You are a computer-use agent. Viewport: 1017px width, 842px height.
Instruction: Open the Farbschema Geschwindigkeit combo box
---
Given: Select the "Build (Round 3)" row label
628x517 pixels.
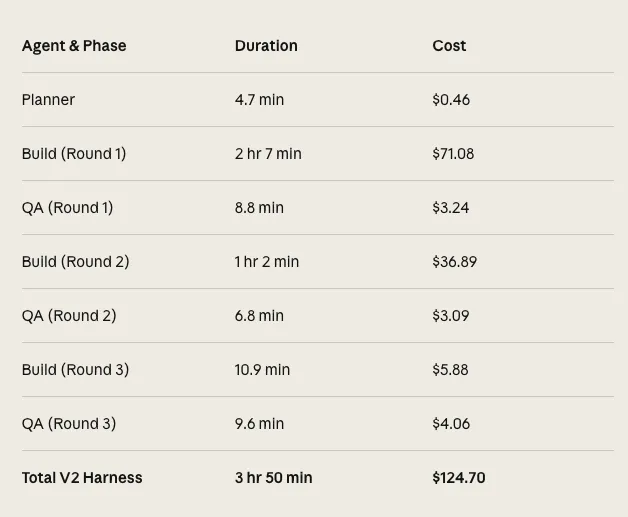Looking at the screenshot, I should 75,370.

# Exercise goal
Given the data above, transcribe exactly the lines from the one containing "You are a computer-use" down to the one containing "Instruction: Open the", and no others.

# Task solution
You are a computer-use agent. Viewport: 1017px width, 842px height.
Instruction: Open the Farbschema Geschwindigkeit combo box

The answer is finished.